- Y Combinator accuses Google of stifling startup innovation and investment through monopolistic practices.
- YC urges the court to end anti-competitive deals and open Google’s search index, not immediately break up the company.
- If reforms fail, YC supports considering a forced spinoff of Google’s business units.
Y Combinator (YC), the influential startup accelerator, has filed a strongly worded amicus brief in the U.S. government’s monopoly case against Google, calling the tech giant a “monopolist” whose dominance has “stunted” the American startup ecosystem.
YC argues that Google’s control over web search and digital advertising has created a “kill zone,” deterring venture capitalists from backing startups that could compete in these sectors.
The result, YC claims, is a landscape where innovation has been artificially suppressed and the market remains stagnant.
The brief, filed on May 9, points to Google’s decade-long exclusive deals-such as paying billions to be the default search engine on Apple devices-as anti-competitive practices that freeze out potential rivals.
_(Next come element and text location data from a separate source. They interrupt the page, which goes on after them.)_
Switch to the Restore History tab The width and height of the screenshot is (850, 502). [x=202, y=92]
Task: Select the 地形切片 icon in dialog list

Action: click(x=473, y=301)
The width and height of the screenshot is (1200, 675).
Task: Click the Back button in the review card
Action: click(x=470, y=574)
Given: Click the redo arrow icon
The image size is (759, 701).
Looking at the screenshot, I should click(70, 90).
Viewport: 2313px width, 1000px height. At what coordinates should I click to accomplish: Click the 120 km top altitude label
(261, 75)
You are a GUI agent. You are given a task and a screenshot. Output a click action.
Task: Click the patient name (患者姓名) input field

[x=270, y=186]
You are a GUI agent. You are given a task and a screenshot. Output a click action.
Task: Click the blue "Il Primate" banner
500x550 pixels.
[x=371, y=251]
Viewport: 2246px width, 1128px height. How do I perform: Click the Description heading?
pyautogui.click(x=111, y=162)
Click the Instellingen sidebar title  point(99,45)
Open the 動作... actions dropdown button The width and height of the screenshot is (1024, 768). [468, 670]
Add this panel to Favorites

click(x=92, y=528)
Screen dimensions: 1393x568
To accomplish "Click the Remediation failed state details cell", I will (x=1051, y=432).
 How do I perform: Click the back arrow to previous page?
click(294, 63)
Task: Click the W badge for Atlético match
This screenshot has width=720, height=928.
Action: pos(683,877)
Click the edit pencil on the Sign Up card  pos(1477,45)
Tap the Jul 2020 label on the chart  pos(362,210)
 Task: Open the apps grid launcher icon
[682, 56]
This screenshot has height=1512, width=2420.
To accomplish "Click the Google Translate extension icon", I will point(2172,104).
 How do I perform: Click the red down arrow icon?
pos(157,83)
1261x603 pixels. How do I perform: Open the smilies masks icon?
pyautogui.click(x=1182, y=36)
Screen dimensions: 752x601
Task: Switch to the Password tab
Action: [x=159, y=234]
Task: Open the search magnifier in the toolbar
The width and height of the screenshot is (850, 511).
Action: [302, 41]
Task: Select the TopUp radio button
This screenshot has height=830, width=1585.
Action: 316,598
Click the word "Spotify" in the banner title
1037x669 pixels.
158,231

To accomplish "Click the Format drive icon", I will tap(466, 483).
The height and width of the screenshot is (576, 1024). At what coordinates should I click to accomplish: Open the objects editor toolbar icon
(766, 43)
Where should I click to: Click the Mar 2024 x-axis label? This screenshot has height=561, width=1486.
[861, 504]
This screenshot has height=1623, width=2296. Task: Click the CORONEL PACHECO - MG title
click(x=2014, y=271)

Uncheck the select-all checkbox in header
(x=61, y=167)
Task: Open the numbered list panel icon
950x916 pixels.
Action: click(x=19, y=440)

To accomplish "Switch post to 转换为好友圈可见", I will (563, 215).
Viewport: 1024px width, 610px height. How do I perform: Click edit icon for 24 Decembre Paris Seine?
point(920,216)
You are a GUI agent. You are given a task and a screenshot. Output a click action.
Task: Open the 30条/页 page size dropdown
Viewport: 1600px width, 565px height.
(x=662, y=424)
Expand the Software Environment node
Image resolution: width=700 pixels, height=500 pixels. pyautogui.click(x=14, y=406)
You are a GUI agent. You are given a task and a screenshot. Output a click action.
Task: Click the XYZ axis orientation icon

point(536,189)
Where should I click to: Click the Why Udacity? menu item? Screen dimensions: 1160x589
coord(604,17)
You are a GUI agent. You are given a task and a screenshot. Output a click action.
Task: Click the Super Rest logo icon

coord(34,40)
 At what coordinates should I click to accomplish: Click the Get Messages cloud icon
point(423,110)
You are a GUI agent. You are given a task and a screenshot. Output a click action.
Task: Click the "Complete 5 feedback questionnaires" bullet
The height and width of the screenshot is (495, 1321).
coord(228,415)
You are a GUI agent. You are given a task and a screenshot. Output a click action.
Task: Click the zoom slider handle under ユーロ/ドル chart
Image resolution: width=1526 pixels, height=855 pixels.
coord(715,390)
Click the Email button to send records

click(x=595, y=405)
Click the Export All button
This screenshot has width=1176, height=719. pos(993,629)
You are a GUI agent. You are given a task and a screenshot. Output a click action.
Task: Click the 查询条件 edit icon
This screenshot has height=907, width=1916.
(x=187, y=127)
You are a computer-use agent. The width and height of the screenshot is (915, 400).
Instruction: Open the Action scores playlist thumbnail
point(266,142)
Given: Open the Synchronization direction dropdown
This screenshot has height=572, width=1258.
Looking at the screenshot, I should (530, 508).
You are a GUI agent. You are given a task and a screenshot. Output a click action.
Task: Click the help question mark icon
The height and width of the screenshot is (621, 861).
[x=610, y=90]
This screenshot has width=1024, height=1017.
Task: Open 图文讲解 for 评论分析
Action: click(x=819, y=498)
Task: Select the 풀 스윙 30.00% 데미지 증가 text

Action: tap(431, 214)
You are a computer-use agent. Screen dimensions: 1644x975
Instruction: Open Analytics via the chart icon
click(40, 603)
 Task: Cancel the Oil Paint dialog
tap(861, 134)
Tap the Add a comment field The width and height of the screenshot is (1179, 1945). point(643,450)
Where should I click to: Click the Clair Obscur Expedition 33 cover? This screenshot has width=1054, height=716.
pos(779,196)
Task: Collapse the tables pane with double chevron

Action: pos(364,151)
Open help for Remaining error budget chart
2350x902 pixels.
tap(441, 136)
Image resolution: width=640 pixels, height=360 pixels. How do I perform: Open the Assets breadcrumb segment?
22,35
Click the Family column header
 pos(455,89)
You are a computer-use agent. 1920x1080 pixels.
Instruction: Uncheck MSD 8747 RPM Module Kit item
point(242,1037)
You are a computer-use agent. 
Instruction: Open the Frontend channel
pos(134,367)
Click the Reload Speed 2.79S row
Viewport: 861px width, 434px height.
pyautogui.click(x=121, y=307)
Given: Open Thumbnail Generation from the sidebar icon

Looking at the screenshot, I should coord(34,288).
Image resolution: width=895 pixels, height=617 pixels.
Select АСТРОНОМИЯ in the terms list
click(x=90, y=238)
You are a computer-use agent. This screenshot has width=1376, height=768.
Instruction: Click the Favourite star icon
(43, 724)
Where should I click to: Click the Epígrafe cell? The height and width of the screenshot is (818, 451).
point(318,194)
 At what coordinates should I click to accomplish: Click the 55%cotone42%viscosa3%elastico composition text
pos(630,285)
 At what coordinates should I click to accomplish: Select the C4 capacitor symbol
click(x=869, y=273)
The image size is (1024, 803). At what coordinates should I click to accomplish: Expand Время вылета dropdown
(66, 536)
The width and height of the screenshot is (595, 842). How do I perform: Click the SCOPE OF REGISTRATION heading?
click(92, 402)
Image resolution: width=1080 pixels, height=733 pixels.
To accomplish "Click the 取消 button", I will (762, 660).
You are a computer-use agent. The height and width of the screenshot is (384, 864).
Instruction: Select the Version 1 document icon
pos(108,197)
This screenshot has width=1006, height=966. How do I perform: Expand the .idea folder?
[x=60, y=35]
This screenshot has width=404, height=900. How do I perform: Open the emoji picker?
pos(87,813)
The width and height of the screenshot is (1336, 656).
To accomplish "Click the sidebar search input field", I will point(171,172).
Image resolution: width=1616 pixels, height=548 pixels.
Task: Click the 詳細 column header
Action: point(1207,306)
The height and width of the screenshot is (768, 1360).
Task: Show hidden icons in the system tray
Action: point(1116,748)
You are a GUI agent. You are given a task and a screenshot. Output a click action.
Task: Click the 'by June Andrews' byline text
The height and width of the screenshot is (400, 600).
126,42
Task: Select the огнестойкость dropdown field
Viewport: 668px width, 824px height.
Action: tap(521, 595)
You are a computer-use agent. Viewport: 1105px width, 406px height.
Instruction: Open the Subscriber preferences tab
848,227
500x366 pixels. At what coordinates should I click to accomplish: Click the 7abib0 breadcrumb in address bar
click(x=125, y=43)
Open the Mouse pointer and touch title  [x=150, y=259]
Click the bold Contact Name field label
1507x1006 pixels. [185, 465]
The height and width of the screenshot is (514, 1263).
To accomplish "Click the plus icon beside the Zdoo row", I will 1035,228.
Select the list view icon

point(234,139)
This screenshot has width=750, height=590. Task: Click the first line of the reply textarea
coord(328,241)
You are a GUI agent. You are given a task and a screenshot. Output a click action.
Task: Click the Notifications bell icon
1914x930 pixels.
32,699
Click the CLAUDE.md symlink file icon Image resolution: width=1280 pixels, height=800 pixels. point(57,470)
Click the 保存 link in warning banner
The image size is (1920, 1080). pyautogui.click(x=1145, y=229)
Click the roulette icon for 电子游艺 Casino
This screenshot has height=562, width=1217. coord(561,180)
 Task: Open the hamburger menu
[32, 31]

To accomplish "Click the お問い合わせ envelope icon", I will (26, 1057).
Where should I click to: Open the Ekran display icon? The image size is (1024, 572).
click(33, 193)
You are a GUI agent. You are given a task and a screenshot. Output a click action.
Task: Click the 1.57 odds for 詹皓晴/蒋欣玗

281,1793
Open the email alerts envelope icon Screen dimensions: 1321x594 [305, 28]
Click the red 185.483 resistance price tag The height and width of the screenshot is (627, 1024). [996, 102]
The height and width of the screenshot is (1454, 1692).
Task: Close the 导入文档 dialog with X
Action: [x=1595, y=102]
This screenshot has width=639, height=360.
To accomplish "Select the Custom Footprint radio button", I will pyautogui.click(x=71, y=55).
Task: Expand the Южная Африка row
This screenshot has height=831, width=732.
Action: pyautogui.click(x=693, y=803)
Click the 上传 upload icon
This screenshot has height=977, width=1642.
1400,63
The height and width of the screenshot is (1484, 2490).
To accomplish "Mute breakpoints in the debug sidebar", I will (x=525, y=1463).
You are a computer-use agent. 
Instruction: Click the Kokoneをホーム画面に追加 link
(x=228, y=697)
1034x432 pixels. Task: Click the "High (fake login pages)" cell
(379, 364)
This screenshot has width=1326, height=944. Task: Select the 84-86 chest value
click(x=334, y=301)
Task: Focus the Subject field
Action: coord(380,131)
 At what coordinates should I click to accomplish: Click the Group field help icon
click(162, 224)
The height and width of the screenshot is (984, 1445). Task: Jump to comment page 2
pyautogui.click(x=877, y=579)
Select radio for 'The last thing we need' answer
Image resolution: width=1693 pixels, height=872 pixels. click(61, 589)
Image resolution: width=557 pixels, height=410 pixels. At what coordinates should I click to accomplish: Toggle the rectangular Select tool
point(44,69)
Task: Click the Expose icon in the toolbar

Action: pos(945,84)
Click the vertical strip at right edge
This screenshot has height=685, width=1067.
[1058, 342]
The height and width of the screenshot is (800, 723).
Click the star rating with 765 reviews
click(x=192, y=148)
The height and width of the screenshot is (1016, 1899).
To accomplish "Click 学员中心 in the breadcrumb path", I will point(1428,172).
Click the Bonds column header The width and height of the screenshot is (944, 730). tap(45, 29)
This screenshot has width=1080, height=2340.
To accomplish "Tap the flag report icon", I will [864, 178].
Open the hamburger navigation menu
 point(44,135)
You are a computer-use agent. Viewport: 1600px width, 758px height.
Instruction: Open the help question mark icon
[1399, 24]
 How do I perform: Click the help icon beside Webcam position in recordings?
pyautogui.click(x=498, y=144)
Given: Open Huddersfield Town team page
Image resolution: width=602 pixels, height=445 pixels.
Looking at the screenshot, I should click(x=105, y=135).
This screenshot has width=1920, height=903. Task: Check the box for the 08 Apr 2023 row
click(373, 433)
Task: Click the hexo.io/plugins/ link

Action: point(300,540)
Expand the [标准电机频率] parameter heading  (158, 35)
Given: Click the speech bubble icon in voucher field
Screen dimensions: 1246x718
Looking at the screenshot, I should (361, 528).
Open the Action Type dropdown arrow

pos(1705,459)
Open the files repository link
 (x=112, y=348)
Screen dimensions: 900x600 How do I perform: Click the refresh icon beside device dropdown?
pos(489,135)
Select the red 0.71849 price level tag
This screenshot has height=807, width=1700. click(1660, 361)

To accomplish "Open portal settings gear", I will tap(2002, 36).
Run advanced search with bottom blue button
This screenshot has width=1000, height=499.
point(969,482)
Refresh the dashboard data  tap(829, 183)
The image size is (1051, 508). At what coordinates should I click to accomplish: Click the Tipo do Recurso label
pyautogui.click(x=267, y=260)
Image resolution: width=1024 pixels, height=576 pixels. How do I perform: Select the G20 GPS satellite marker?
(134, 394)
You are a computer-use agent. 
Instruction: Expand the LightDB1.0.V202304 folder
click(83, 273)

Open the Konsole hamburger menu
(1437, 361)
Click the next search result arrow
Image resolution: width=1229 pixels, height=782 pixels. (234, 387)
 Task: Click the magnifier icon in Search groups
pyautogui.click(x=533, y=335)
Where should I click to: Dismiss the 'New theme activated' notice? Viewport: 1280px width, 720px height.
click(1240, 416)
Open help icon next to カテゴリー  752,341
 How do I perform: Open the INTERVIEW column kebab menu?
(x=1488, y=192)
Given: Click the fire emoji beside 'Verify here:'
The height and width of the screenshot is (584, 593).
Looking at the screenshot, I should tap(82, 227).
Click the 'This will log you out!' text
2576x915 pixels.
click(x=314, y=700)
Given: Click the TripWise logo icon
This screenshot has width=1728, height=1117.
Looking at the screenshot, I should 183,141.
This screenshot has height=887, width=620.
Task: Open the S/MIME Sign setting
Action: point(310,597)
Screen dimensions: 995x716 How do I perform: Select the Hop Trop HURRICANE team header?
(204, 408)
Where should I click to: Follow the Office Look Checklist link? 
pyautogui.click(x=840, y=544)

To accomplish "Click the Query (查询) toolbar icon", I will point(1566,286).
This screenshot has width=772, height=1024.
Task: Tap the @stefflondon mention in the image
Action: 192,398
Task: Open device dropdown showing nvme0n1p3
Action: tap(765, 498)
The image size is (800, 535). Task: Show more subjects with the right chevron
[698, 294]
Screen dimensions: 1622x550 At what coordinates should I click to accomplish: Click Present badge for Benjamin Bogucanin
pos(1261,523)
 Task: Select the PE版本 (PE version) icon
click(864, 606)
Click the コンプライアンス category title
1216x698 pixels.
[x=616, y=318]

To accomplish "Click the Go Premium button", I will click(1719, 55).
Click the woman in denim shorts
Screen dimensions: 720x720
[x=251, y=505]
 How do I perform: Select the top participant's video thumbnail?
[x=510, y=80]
YC is not calling for an immediate breakup of Google, but instead urges remedies like ending such exclusive agreements and opening Google’s search index to allow competitors to train large language models.
If Google fails to reform within five years, YC suggests regulators should consider more drastic measures, such as spinning off parts of the company.
The filing comes amid ongoing antitrust proceedings, with remedies expected by August 2025. Despite YC’s recent collaborations with Google, the accelerator insists that loosening Google’s grip is essential for the future of tech innovation.